Can I ask my employer for a settlement agreement? 

 
Yes. An employee can request a settlement agreement to resolve a dispute or issue at work, but usually the process is instigated by the employer. 
 
During an ongoing dispute, an employee may suggest the terms on which they would be willing to settle the case. Pitching these terms correctly can be vital to the success or failure of the agreement. Having an experienced solicitor represent you can improve your chances of successfully agreeing a settlement. 

What happens if you breach a settlement agreement? 

 
If either party breaches the terms of a settlement agreement, the other party may make a claim for breach of contract. Usually this would involve making a claim to the County Court or High Court, though Employment Tribunals do have limited jurisdiction for some breach of contract claims. 
 
The usual remedy for breach of contract is damages, based on actual loss caused by the breach. 
 
Some agreements will include a clause to determine what happens in case of a breach. For example, it may say that if an employee breaches the agreement, they will pay back all or some of the payment, depending on the extent of the breach. This must be a genuine estimate of the loss caused by the breach and not a financial penalty to deter a breach. 

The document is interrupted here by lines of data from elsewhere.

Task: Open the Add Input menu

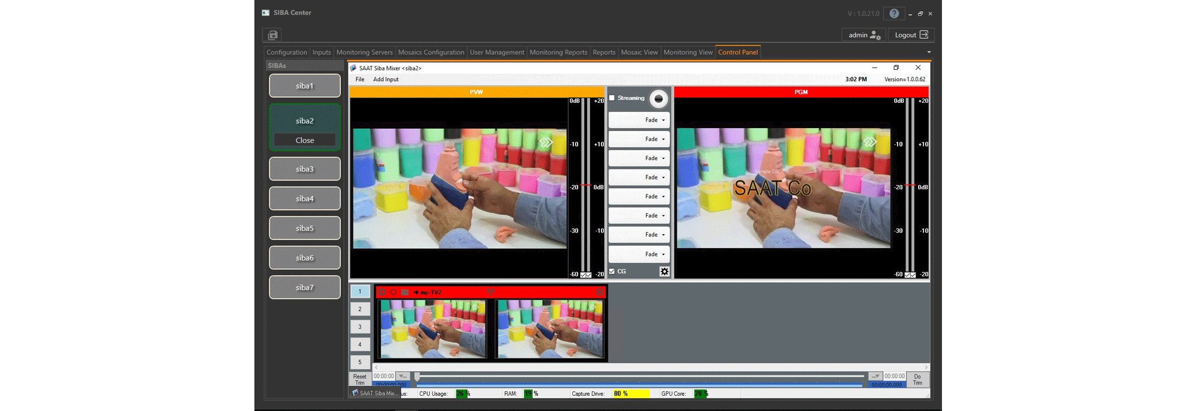Action: tap(385, 79)
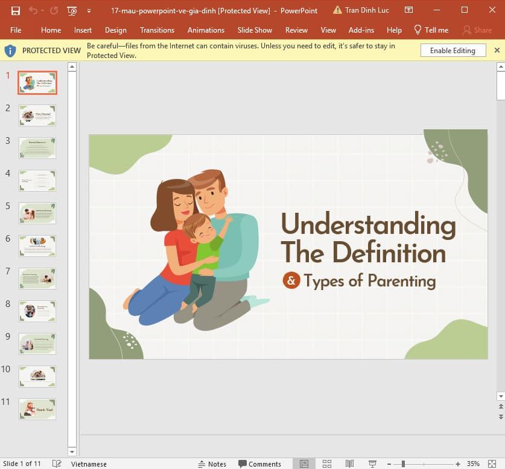The width and height of the screenshot is (505, 469).
Task: Save the presentation via Quick Access toolbar
Action: point(16,10)
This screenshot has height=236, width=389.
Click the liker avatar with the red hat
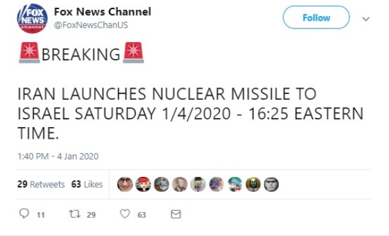[x=143, y=184]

Should my settlement agreement include notice pay? 

 
If the agreement deals with termination of employment it is usual for notice to be dealt with. Depending on the circumstances, you may agree to work your notice or your employer may offer payment in lieu of notice (PILON). 

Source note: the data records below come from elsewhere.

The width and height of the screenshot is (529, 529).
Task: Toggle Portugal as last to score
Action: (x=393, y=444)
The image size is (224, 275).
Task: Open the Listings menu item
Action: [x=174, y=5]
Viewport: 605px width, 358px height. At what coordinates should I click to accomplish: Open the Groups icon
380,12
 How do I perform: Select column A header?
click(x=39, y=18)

Are there rules for settlement agreements? 

Settlement agreements must follow certain rules in order to be enforceable. Agreements that do not meet these requirements will not be enforceable. 
 
These rules include that the agreement must be in writing and that it must contain specific information. Most importantly, the employee must receive legal advice about the meaning and impact of the agreement. 

Can I take legal action after a settlement agreement? 

 
Often a settlement agreement is a way of settling a dispute without legal proceedings. You will not be able to make a claim about the issue that was ‘settled’. 
 
Agreements also exclude issues that may not obviously be in dispute. Your right to take action is significantly limited afterward an agreement, however some rights cannot be ruled out. 
 
You may take legal action to enforce the agreement if it is breached. This right cannot be removed. 

Will I pay tax on my settlement agreement? 

 
This will depend upon the amount payable in the settlement agreement and what the payments are for. 
 
For genuine termination payments you may receive up to £30,000 without paying tax. If the payment is over £30,000 it may be taxable. A redundancy payment or enhanced redundancy payment will be exempt, up to the £30,000 limit. 
 
You will pay tax on any payment that represents salary or benefits that you would usually receive, such as commission, bonuses or holiday pay. 
 
Payment in lieu of notice will also be taxable, even though you don’t have to work notice.